The reality of that ownership over what we do is something we may occasionally internally and emotionally misplace. This is particularly so when we are in a bad place, perhaps with a sense of powerlessness or fragility. We lack the resolve to reach out and rediscover our sense of self.
Yet even when in a fragile place we do continue to own our choices. They are our creation. The choice may be offered by others but the decision to reach out and take is ours whether that acceptance is enthusiastic, grudging or reluctant. The bullies, dominators and manipulators will try to coerce, confuse and mislead but our choices ultimately belong to us.
I am me. I am responsible for myself and for the choices that I make and for adults (although on a orely personal basis, I am never sure exactly where and when the so called adult state starts) that realisation of self is about as existential as it gets.

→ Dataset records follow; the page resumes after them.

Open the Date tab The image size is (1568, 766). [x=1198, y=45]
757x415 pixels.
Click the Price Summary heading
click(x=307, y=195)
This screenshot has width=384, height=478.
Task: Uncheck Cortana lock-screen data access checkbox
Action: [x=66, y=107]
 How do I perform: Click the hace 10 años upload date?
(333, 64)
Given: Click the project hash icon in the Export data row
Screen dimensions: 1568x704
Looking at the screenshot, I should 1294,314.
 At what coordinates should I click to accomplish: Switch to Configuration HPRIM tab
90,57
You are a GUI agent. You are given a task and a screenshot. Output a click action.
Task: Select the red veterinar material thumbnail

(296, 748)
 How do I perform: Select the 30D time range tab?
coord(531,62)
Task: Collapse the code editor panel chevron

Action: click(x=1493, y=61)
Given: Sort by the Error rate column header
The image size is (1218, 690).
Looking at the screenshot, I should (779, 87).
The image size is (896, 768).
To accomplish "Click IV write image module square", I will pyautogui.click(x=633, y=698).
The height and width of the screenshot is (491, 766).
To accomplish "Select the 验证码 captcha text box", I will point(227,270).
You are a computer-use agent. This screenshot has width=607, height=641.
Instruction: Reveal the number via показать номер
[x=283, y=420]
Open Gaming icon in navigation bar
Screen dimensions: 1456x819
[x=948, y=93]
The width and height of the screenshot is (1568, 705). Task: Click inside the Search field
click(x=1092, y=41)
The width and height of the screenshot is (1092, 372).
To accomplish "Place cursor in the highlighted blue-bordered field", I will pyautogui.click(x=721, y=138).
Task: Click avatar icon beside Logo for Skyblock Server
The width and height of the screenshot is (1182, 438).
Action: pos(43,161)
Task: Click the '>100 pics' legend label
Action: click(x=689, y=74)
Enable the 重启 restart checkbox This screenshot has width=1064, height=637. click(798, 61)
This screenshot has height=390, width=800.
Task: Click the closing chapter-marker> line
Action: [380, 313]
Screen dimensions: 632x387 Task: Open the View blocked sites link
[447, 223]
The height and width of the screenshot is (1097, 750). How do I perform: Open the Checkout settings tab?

Let’s summarize. Existential thought covers a broad panoply of being. It is uplifting, challenging and invigorating. It encourages ownership of what is yours and growth of what is you. An existential way of thinking can be enhanced by book, thought and word whether spoken, read or discussed. If there is curiosity to be sated I can suggest some possible reading to anyone who would like to work on this approach whether as a therapist, client or a passing reader.
And so back to the start . Existential Counselling – a useful approach or pretentious jargon! Well you will have gained a sense of my response to that. Wallow in a sultry warm bath of icy, hot, freezing, seductive existential thought and just see where it takes you.
And if your thinking becomes stuck and you need a catalyst then perhaps it is time to seek out a counsellor and undertake an existential hour or so. Whether you will resolve all the issues you present during that hour, from building the level of confidence you seek, or cracking that persisting obsession, is of course another matter.
Nevertheless you will enhanced your self awareness. The reflections will certainly be interesting and the decision to attend will have been absolutely yours. Like so much what you do in life, this decision will have been your choice!!